EXHIBIT 5.1
[INDEGLIA & CARNEY LETTERHEAD]
October 18, 2013
Vaccinogen, Inc..
5300 Westview Drive, Suite 406
Frederick, MD 21703
Re: Vaccinogen, Inc./ Registration Statement on Form S-1
To Whom It May Concern:
This opinion is furnished to you in connection with a Registration Statement on Form S-1 (the “Registration Statement”) to be filed with the Securities and Exchange Commission (the “Commission”) under the Securities Act of 1933, as amended (the “Securities Act), for the registration of an aggregate of 6,000,000 shares (the “Shares”) of common stock par value $0.0001 per share (the “Common Stock”) of Vaccinogen, Inc., a Maryland corporation (the “Corporation”).
We have acted as special counsel for the Corporation in connection with the registration of the resale of the Shares. We have examined signed copies of the Registration Statement, as amended, to be filed with the Commission.

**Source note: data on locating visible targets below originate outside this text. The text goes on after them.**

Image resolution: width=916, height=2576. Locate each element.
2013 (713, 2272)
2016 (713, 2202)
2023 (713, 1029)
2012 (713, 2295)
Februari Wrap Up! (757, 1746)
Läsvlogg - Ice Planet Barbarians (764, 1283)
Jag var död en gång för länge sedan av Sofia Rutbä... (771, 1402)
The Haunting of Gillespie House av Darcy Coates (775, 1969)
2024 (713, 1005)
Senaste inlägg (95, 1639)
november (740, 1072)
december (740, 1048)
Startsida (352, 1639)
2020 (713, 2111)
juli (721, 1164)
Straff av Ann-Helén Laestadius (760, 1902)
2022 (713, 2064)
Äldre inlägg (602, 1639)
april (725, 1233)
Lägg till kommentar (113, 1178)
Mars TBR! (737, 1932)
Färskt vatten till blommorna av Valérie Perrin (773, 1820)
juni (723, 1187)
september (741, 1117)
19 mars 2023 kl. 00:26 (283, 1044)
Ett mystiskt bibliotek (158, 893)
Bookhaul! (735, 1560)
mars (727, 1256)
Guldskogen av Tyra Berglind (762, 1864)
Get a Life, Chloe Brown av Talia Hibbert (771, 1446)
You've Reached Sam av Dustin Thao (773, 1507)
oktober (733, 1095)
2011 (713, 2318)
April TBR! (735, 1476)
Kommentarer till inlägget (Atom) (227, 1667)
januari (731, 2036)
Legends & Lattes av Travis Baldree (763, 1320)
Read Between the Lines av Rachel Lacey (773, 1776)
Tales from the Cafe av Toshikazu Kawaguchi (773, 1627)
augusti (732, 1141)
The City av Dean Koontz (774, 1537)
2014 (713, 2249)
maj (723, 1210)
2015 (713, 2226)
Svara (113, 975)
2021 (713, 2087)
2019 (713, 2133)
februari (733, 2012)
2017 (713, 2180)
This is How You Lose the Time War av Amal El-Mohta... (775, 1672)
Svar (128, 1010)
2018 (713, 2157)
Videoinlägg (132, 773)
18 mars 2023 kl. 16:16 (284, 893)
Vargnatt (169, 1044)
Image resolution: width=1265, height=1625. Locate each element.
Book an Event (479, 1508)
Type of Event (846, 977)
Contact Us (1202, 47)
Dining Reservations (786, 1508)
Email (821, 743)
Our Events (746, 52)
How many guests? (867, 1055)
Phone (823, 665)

We have also examined and relied upon the minutes of meetings of the Board of Directors of the Corporation as provided to us by the Corporation, the Articles of Incorporation, as amended, By-laws and Resolutions adopted by the Board of Directors of the Corporation, each as restated and/or amended to date, and such other documents as we have deemed necessary for purposes of rendering the opinions hereinafter set forth.
Based upon and subject to the foregoing, we are of the opinion that the Shares to be registered as covered by the Registration Statement, when sold in accordance with the terms and conditions set forth in the Registration Statement, will be duly authorized, validly issued, fully paid and non-assessable.
We hereby consent to the filing of this opinion with the Commission as an exhibit to the Registration Statement in accordance with the requirements of Item 601(b) of Regulation S-K under the Securities Act and to the use of our name therein and the related Prospectus under the caption “Legal Matters.”